Textauszug —
European Case Law Identifier: ECLI:AT:OGH0002:2015:0050OB00060.15G.0619.000
Spruch:
Dem Revisionsrekurs wird Folge gegeben.
Die Entscheidungen der Vorinstanzen werden aufgehoben und dem Erstgericht wird die neuerliche, nach Verfahrensergänzung zu treffende Entscheidung im Verfahren zu AZ 9 MSch 4/11h aufgetragen.
Die Kosten des Rechtsmittelverfahrens sind weitere Kosten des Verfahrens zu AZ 9 MSch 4/11h des Erstgerichts.
Begründung:
Das Erstgericht trug mit Sachbeschluss vom 28. 8. 2007, GZ 9 MSch 19/05f‑34, den Antragsgegnern (= Vermieter) gemäß § 37 Abs 1 Z 2, § 6 Abs 2 MRG die Vornahme von Erhaltungsarbeiten auf und bewilligte mit Sachbeschluss vom 2. 1. 2013, GZ 9 MSch 19/05f‑87, die Zwangsverwaltung der Liegenschaft zur Durchführung näher bezeichneter Arbeiten.
Die Parteien dieses Verfahrens sind auch die Parteien des vom Erstgericht zu AZ 9 MSch 4/11h ebenfalls gemäß § 37 Abs 1 Z 2, § 6 Abs 2 MRG geführten Verfahrens. Dort trug das Erstgericht den Antragsgegnern mit Sachbeschluss vom 6. 4. 2012, GZ 9 MSch 4/11h‑17, teilweise abgeändert mit Sachbeschluss des Rekursgerichts vom 30. 4. 2013, GZ 40 R 211/12v‑23, weitere Erhaltungsarbeiten auf.
Der Antragsteller (= Mieter) begehrte mit seinem am 7. 4. 2014 zu AZ 9 MSch 19/05f eingebrachten Antrag, das Erstgericht möge „dem (hier bestellten) Zwangsverwalter den Auftrag bzw die Weisung erteilen, auch die in der Entscheidung 9 MSch 4/11h (des Erstgerichts) (40 R 211/12v [des Rekursgerichts]) (den Antragsgegnern) aufgetragenen Erhaltungsarbeiten durchzuführen“.

Anforderungen der Übung —
1. An welchem Tag brachte der Antragsteller laut der Gerichtsentscheidung seinen Antrag zu AZ 9 MSch 19/05f ein?
2. Fassen Sie die Gerichtsentscheidung in zwei Sätzen zusammen.
3. Führen Sie die Gerichtsentscheidung nach ihrem letzten Satz weiter.

Bereitgestelltes Material —
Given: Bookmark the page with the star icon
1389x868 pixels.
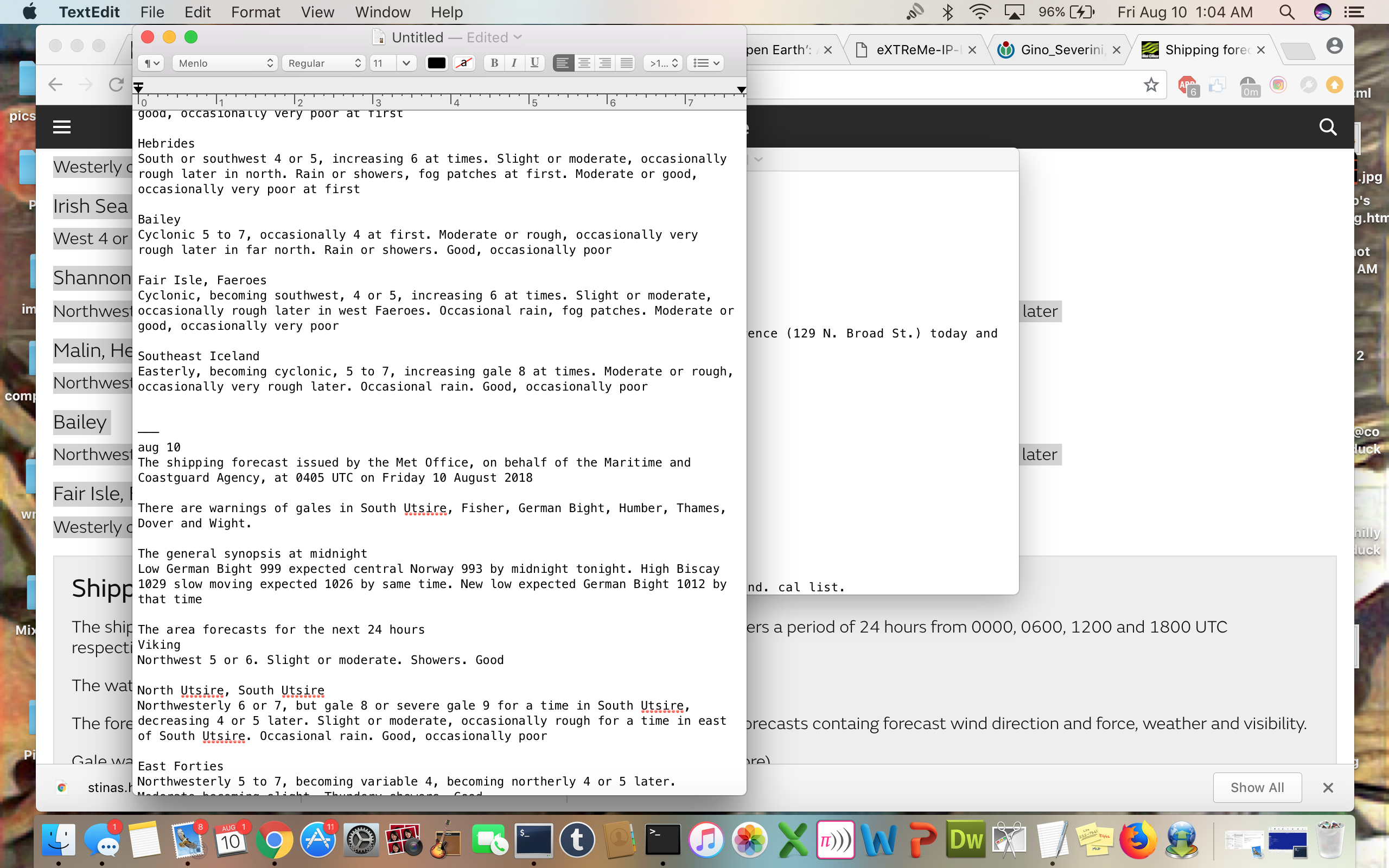Looking at the screenshot, I should (1151, 85).
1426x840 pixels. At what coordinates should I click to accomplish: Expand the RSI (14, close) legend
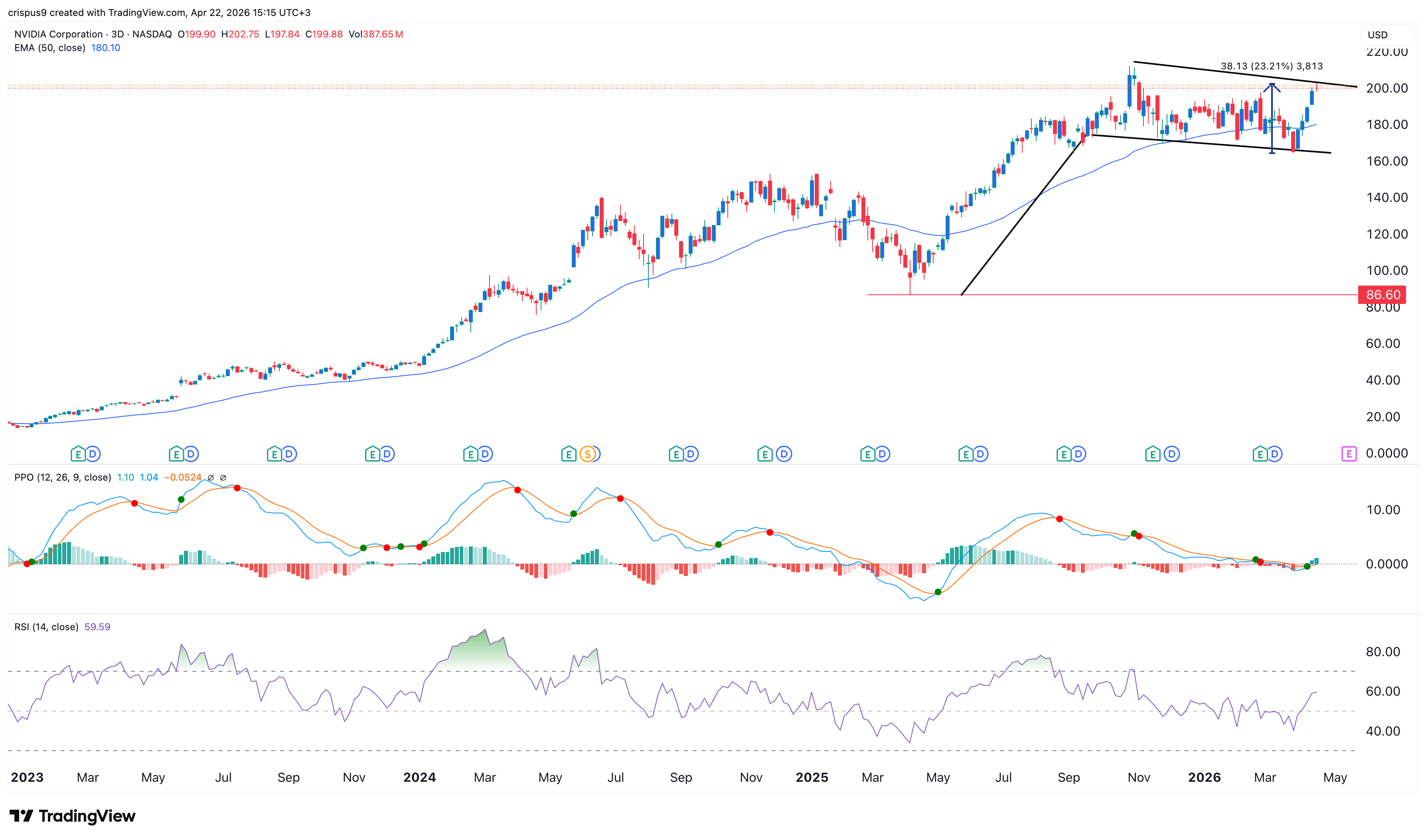pyautogui.click(x=46, y=627)

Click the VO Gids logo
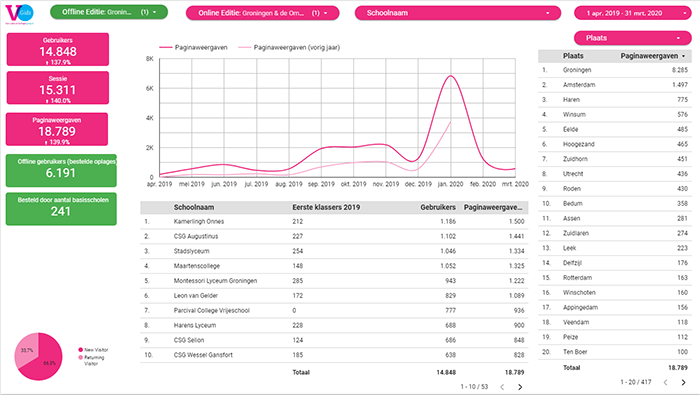[x=19, y=13]
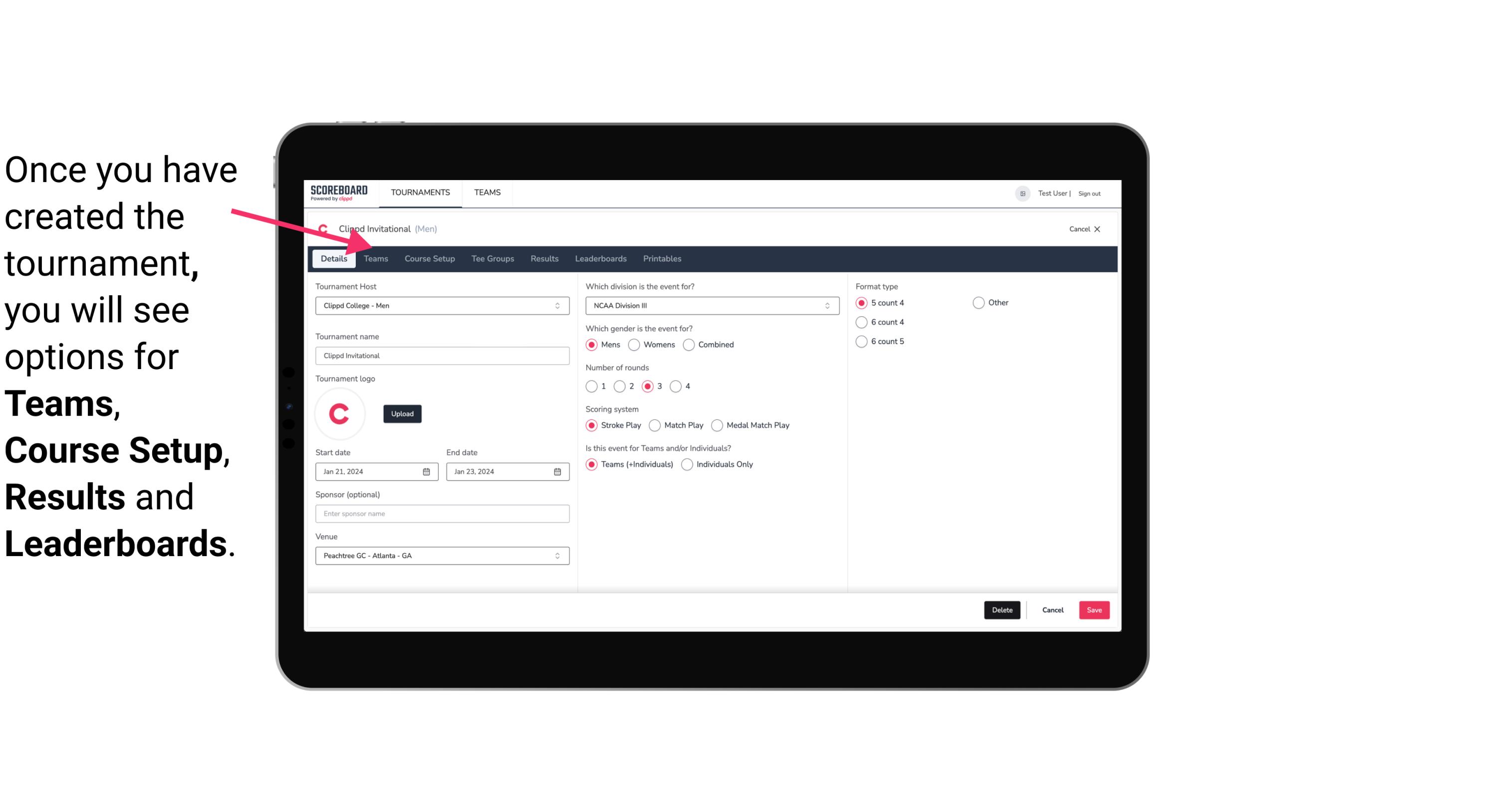
Task: Select the Womens gender radio button
Action: 635,344
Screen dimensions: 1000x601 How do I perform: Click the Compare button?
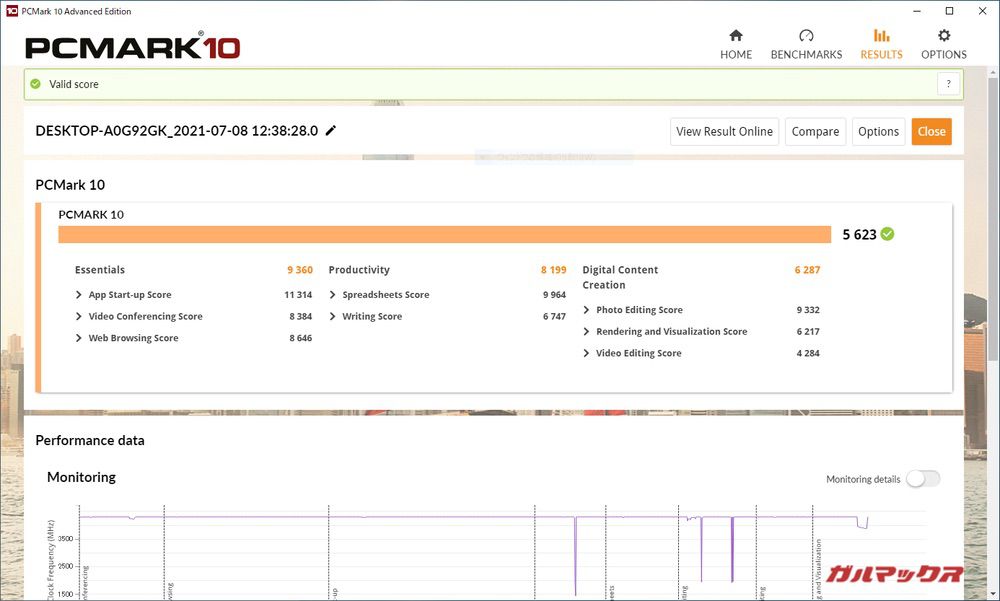(815, 132)
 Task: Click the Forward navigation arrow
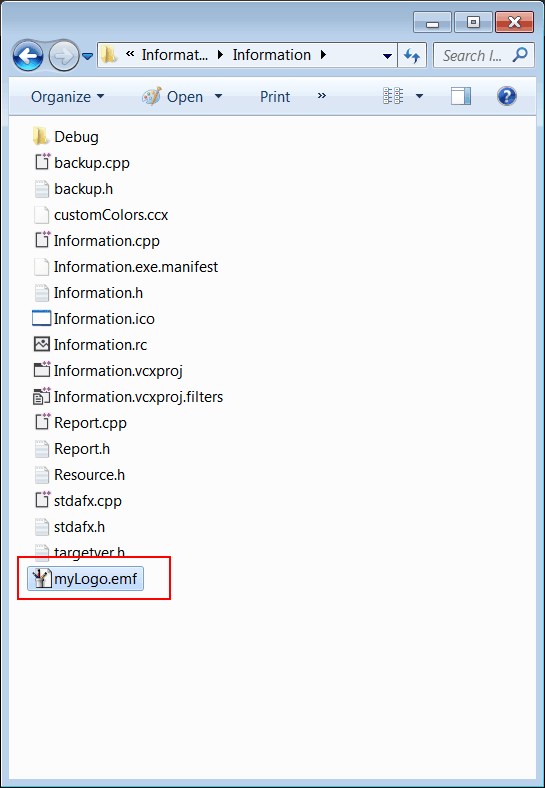click(64, 56)
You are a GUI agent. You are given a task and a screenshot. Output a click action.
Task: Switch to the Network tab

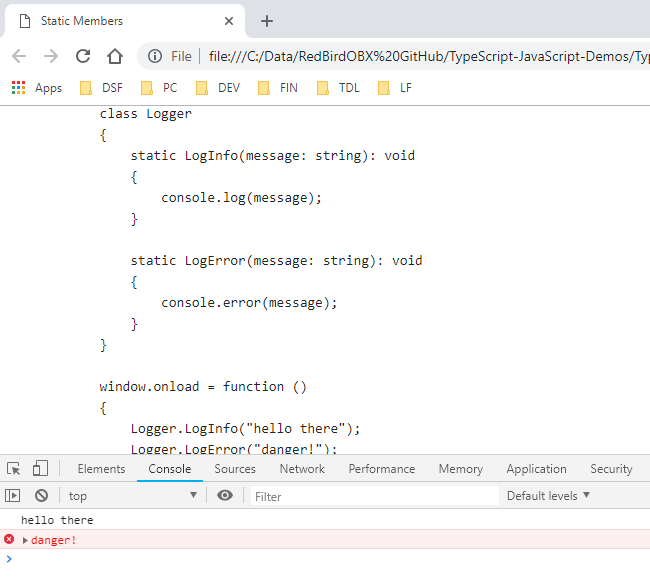(302, 469)
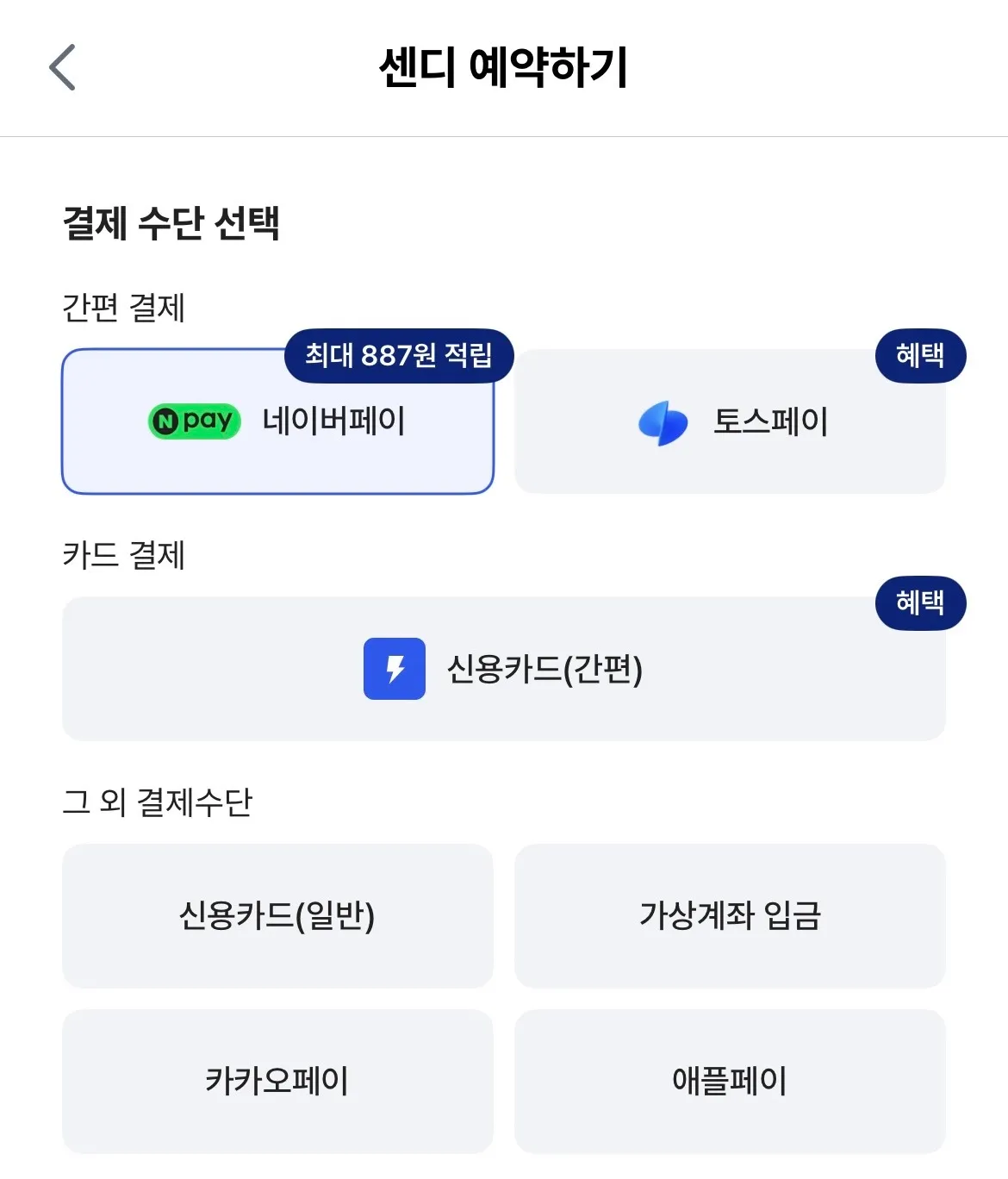The image size is (1008, 1179).
Task: Go back using the left chevron arrow
Action: 62,67
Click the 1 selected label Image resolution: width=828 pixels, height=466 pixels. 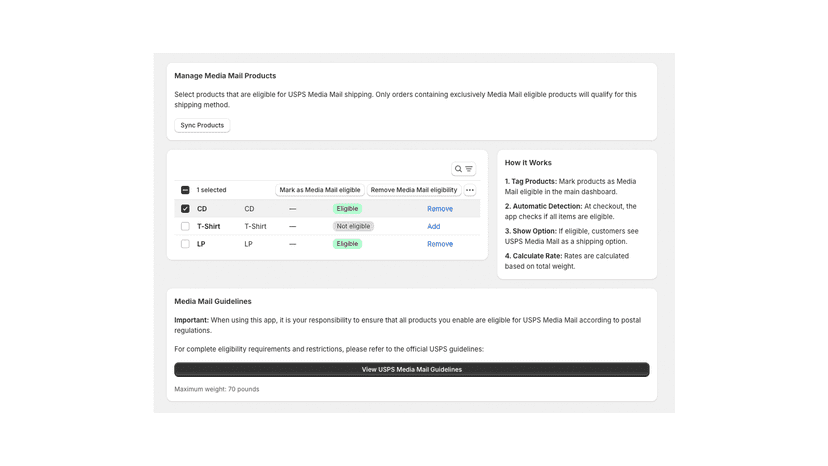coord(211,190)
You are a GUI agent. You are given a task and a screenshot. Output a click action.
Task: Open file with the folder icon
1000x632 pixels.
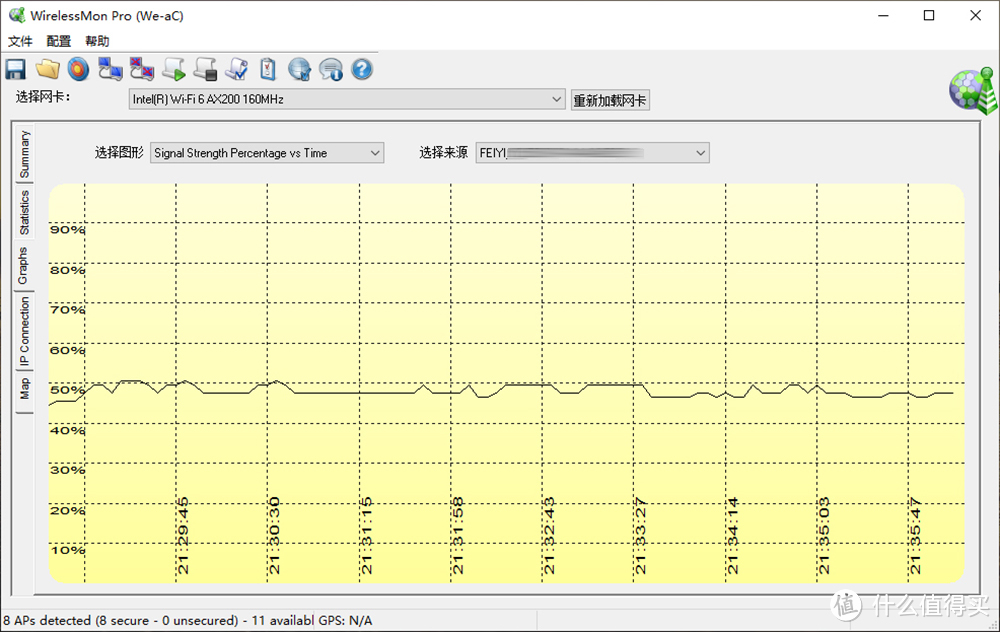click(47, 69)
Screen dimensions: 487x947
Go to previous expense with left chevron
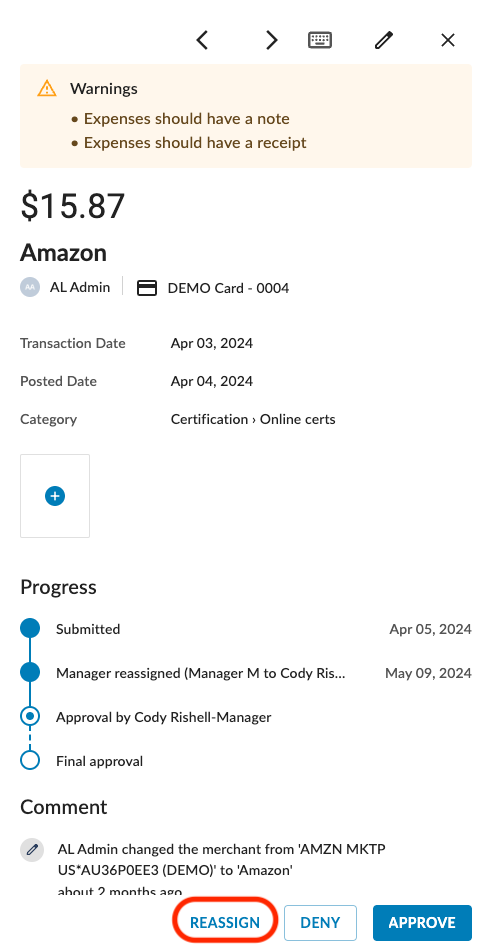tap(202, 40)

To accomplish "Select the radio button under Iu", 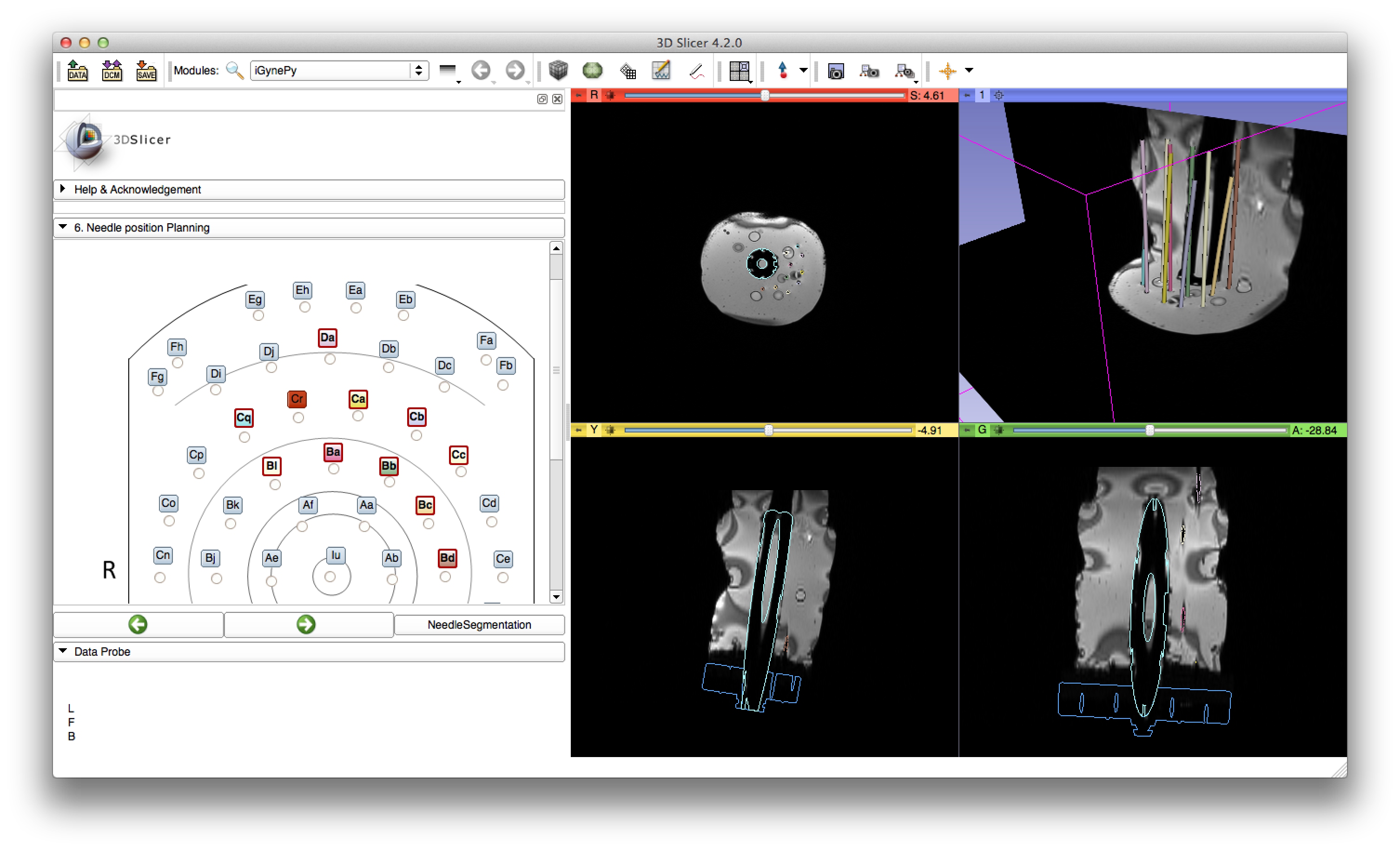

Ergebnisse je Aufgabe —
1. Am 7. 4. 2014.

2. Dem Revisionsrekurs wurde Folge gegeben, die Entscheidungen der Vorinstanzen wurden aufgehoben, und das Erstgericht muss im Verfahren zu AZ 9 MSch 4/11h nach Verfahrensergänzung neu entscheiden. Der Mieter hatte beantragt, den im Verfahren 9 MSch 19/05f bestellten Zwangsverwalter anzuweisen, auch die im Verfahren 9 MSch 4/11h aufgetragenen Erhaltungsarbeiten durchzuführen.

3.
Das Erstgericht wies diesen Antrag mit der Begründung ab, dass ihn der Antragsteller im Verfahren zu AZ 9 MSch 4/11h (des Erstgerichts) hätte stellen müssen.
Das Rekursgericht gab dem dagegen erhobenen Rekurs des Antragstellers Folge und änderte die Entscheidung des Erstgerichts dahin ab, dass es die Zwangsverwaltung der Liegenschaft (auch) zur Durchführung der im Sachbeschluss des Erstgerichts vom 6. 4. 2012, GZ 9 MSch 4/11h‑17, iVm dem Sachbeschluss des Rekursgerichts vom 30. 4. 2013, GZ 40 R 211/12v‑23, rechtskräftig aufgetragenen Arbeiten bewilligte. Weiters trug es dem bereits im vorliegenden Verfahren bestellten Verwalter auf, die Verwaltung auch hinsichtlich dieser Arbeiten zu führen. Rechtlich war das Rekursgericht ‑ zusammengefasst ‑ der Ansicht, dass sich aus § 100 EO der Grundsatz der Einheit des Verwertungsverfahrens ergebe, wonach betreffend dieselbe Liegenschaft oder denselben Liegenschaftsanteil nur eine Zwangsverwaltung geführt werden solle. Dies müsse auch dann gelten, wenn nicht mehrere Gläubiger einschritten, sondern ‑ wie hier ‑ ein betreibender Gläubiger weitere Ansprüche geltend mache. Der vorliegende Antrag sei als „Beitritt“ zur bereits bewilligten Zwangsverwaltung zu werten und, wie sich dies dem § 6 Abs 2 MRG entnehmen lasse, bei dem die Zwangsverwaltung bereits führenden Gericht zu stellen oder gemäß § 44 JN an dieses zu überweisen. Als Vorfrage sei allerdings zu klären, ob die aufgetragenen Arbeiten bereits durchgeführt worden seien. Die Antragsgegner hätten in ihrer Rekursbeantwortung allerdings ohnehin nur ausgeführt, dass die Arbeiten lediglich zum Teil bereits erfolgt seien. Unabhängig davon, ob ‑ wie von den Antragsgegnern behauptet ‑ der Antragsteller den Abschluss der Arbeiten verhindert habe, müsse der Zwangsverwalter jedenfalls die noch nicht durchgeführten Arbeiten veranlassen, weshalb die Zwangsverwaltung zu bewilligen gewesen sei.
Das Rekursgericht sprach ‑ über Auftrag des erkennenden Senats (5 Ob 221/14g) ‑ aus, dass der Wert des Entscheidungsgegenstands 10.000 EUR übersteigt und der ordentliche Revisionsrekurs nicht zulässig sei.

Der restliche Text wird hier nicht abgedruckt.